He's in full teething mode (he has seven now!), and even when his face hurts and he's grumpy, you can sing him a silly song and he snaps right out of it and dances his little bum off. We just had his nine month appointment and he's just like his brother; tall (74th percentile), skinny (35th percentile), with a ginormous head (>97th percentile). No crawling yet, but to be honest, I'm doing nothing to encourage it. He can scooch his bum around to get places, and can pull himself up on things just fine, but his brain has not yet discovered that crawling is a much more effective way to get around.

We have finally figured out how to get this guy to eat solid food. If he had it his way, he would nurse until he's 7, but we're making progress. No matter what I pureed, it just came right back out when I tried to feed it to him, so we moved on to table food. I ground up our baked ziti last night, and he gulped that sucker down. Smoothies are also a huge hit with him, and I put all sorts of veggies in there that he doesn't know about. I'm sure we'll have to change our methods in a few weeks, but for right now, I am in solid food eating bliss, and so is he.

And here we go into summer, sweaty babies and all. Mornings at the splash pad, afternoons at Ikea and the library and evenings at home, trying to stay sane.

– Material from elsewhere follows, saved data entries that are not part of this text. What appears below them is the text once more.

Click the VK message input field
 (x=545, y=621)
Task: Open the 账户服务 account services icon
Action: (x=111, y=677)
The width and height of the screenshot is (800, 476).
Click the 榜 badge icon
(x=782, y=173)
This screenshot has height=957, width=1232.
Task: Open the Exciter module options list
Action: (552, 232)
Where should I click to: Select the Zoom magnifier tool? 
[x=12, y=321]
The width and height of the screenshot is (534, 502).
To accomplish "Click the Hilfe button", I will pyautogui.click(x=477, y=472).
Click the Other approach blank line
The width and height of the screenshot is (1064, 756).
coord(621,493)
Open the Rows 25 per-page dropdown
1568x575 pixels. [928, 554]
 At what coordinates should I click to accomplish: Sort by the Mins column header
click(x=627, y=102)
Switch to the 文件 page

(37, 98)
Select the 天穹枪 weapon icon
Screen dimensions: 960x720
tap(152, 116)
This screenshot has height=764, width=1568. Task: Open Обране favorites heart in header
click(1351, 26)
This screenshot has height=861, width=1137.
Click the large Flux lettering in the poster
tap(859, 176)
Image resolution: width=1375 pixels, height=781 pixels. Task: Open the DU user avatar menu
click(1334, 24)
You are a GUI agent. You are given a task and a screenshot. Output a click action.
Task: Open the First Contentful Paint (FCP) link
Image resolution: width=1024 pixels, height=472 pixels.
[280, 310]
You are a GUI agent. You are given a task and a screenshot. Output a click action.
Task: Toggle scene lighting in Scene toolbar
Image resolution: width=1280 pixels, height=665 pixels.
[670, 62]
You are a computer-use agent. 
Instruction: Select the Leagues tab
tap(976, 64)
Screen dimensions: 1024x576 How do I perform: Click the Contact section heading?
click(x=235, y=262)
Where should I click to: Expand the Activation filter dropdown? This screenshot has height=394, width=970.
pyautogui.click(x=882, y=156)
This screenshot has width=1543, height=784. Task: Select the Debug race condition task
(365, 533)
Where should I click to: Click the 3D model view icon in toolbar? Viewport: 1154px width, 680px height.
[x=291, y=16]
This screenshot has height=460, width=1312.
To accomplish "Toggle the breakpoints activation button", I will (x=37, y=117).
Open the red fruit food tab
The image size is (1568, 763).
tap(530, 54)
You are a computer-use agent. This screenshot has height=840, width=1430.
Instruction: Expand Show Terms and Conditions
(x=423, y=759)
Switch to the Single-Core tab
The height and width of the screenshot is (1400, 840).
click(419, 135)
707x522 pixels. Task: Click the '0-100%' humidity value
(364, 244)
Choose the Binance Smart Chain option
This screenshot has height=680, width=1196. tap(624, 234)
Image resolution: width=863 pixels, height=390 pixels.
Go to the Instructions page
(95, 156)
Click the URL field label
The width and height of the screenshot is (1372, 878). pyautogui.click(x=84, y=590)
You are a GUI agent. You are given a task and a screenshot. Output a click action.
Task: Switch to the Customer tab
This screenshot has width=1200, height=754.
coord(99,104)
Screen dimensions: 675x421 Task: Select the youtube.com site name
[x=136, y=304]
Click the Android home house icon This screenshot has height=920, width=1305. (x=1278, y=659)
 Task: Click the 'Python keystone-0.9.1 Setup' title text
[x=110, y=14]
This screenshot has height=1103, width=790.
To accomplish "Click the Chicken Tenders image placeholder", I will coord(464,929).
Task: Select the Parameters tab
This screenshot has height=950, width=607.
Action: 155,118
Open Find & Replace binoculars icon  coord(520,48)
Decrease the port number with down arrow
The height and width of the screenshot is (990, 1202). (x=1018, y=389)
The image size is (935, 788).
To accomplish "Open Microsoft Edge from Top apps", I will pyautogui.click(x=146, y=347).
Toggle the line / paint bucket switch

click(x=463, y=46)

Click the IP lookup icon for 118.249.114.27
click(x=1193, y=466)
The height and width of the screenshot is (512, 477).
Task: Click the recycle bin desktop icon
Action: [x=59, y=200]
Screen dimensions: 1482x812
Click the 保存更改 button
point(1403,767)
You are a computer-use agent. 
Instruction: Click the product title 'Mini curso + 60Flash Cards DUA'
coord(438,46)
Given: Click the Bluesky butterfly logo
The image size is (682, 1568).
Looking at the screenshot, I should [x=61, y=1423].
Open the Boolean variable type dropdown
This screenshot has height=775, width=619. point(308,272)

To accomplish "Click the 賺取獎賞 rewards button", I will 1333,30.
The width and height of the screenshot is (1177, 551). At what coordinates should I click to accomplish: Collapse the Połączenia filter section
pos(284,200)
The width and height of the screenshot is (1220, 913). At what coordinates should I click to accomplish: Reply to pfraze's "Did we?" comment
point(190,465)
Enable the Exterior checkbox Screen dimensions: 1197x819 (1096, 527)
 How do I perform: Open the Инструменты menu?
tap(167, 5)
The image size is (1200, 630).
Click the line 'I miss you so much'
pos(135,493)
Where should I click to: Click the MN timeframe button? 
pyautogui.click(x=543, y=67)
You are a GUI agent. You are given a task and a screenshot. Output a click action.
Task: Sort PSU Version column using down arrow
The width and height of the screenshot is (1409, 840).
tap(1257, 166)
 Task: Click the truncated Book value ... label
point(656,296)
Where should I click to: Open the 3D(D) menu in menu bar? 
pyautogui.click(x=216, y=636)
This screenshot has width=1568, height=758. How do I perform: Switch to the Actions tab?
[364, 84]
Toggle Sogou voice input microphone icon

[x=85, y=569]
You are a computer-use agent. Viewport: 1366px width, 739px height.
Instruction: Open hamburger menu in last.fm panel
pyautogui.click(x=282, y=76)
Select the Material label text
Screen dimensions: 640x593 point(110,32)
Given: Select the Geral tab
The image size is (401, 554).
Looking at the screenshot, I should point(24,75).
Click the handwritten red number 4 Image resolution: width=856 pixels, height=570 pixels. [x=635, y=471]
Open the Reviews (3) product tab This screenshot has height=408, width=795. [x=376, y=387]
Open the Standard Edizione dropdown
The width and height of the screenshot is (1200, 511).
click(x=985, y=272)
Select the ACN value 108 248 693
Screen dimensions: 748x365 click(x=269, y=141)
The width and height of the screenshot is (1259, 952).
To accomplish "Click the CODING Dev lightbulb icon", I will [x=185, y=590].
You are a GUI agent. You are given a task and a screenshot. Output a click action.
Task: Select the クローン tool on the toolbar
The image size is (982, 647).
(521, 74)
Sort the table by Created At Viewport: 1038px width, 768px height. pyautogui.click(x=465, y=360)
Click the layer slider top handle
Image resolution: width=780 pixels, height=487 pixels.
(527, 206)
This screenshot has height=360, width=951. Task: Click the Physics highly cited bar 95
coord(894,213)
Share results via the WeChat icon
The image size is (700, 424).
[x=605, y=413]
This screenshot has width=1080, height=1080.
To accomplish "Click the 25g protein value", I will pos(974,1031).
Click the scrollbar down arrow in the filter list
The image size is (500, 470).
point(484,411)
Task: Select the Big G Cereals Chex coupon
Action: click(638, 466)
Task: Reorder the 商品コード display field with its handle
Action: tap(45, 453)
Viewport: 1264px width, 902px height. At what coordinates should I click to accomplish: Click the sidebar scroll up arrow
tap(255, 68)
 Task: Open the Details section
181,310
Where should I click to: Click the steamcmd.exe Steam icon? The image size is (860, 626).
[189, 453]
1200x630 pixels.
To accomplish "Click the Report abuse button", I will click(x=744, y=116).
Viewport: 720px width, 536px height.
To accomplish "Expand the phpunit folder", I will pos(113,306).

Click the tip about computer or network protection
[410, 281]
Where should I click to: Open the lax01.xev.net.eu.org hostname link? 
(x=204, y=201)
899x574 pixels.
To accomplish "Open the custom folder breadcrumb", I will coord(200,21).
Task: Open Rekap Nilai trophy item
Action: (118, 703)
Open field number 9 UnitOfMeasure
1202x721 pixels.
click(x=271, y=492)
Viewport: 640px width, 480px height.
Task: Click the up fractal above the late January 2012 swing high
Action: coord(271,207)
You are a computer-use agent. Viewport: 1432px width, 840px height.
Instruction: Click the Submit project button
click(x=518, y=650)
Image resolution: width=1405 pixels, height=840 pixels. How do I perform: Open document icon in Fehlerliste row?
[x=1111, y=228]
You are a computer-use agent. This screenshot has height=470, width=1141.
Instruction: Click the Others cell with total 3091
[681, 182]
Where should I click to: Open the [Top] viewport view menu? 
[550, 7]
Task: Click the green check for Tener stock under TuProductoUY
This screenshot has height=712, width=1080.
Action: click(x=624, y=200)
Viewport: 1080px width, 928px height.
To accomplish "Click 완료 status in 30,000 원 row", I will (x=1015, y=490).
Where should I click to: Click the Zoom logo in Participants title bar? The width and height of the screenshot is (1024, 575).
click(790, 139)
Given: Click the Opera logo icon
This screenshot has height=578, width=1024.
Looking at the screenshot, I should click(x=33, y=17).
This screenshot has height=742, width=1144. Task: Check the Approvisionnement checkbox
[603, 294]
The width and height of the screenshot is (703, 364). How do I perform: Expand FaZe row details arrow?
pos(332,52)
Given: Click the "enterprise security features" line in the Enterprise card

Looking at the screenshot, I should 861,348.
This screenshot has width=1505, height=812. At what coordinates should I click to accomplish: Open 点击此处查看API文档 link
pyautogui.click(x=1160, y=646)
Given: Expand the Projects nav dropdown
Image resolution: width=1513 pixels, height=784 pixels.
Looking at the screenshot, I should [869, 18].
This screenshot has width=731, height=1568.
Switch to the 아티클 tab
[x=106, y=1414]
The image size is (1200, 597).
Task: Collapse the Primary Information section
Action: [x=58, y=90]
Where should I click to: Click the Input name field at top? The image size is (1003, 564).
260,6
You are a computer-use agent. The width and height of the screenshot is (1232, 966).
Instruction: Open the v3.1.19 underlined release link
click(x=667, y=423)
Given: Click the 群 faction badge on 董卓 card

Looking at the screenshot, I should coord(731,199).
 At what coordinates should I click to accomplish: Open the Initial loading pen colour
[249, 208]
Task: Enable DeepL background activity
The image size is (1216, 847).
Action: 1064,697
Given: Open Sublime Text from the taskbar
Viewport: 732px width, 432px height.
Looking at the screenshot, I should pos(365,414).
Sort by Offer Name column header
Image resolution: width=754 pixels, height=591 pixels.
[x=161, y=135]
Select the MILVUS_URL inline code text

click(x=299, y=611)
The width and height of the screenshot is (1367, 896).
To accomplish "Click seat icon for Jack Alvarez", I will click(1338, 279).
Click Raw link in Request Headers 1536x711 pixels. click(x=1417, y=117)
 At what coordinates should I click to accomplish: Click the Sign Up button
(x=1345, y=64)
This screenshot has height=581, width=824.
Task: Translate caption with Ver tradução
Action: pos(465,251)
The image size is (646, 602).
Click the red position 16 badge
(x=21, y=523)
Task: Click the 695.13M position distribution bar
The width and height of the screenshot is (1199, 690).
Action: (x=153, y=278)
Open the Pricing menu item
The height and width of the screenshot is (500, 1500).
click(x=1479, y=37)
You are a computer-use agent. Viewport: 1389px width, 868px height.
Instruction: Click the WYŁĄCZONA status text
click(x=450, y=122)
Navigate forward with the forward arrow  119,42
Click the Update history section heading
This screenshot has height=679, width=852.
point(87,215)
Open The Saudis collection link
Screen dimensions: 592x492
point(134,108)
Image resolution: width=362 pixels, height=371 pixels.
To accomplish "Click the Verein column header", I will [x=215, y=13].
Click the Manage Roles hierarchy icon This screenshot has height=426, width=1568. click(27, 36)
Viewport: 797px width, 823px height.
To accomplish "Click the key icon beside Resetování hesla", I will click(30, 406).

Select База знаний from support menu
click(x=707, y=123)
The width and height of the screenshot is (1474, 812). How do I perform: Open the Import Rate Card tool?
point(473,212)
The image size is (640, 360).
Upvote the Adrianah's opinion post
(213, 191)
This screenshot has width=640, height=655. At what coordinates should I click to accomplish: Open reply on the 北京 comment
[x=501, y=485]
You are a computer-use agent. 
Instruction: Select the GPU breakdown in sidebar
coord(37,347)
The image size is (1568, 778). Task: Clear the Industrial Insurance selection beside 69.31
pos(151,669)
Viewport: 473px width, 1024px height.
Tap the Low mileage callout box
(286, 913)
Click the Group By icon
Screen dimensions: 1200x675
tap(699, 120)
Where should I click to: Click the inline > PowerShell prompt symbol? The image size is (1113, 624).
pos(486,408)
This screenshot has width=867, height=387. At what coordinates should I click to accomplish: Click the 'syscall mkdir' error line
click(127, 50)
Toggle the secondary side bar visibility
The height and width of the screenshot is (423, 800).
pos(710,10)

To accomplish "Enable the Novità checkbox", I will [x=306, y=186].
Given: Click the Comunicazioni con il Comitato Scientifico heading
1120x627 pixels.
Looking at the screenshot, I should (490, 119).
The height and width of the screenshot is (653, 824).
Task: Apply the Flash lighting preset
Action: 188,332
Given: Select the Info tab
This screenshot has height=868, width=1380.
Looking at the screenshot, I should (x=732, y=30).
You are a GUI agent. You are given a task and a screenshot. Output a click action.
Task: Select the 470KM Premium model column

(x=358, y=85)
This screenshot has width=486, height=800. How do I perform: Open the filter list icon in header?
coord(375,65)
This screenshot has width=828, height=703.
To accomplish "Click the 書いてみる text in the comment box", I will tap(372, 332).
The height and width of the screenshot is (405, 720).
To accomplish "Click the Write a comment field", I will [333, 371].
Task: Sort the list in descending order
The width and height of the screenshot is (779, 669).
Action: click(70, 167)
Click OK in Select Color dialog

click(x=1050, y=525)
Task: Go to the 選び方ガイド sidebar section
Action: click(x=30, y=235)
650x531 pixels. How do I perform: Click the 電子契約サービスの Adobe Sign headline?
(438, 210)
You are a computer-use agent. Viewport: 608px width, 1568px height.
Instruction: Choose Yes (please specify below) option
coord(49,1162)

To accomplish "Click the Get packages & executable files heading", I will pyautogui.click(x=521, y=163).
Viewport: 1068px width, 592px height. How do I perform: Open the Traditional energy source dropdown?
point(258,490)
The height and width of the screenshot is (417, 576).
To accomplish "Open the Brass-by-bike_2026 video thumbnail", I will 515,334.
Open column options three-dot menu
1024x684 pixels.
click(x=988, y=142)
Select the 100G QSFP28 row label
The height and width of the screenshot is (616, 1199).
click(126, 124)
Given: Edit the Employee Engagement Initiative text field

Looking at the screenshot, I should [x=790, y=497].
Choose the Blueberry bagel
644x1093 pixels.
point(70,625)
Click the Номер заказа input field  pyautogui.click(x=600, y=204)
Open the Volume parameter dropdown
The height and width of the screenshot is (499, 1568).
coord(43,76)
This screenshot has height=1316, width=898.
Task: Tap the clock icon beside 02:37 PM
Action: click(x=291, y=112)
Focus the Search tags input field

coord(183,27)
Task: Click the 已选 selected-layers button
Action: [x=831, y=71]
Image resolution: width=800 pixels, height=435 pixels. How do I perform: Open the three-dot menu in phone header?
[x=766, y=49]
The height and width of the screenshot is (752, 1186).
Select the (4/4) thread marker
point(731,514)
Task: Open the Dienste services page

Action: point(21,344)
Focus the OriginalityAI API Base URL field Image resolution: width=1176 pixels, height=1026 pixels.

James is really blossoming socially. He is no longer terrified of adults that he knows, just strangers, which is how I would have it anyway. I do feel a bit sorry for the cute little old ladies at the grocery store who try to engage him in conversation, but thankfully Rupert is there to win them over with his little toothy grin. Play dates are becoming more and more of a success, and he has stayed by himself in nursery during church for the past two months. He's gaining more confidence in social settings and that makes my heart happy in a new way. 
During this season of life I spend so much of my time hoping that these little vulnerable humans that we've made are safe and happy, and it is the most devastatingly exhausting and mind-bogglingly thrilling thing I've done. Here's to another summer of thrills, spills, and raising viable humans.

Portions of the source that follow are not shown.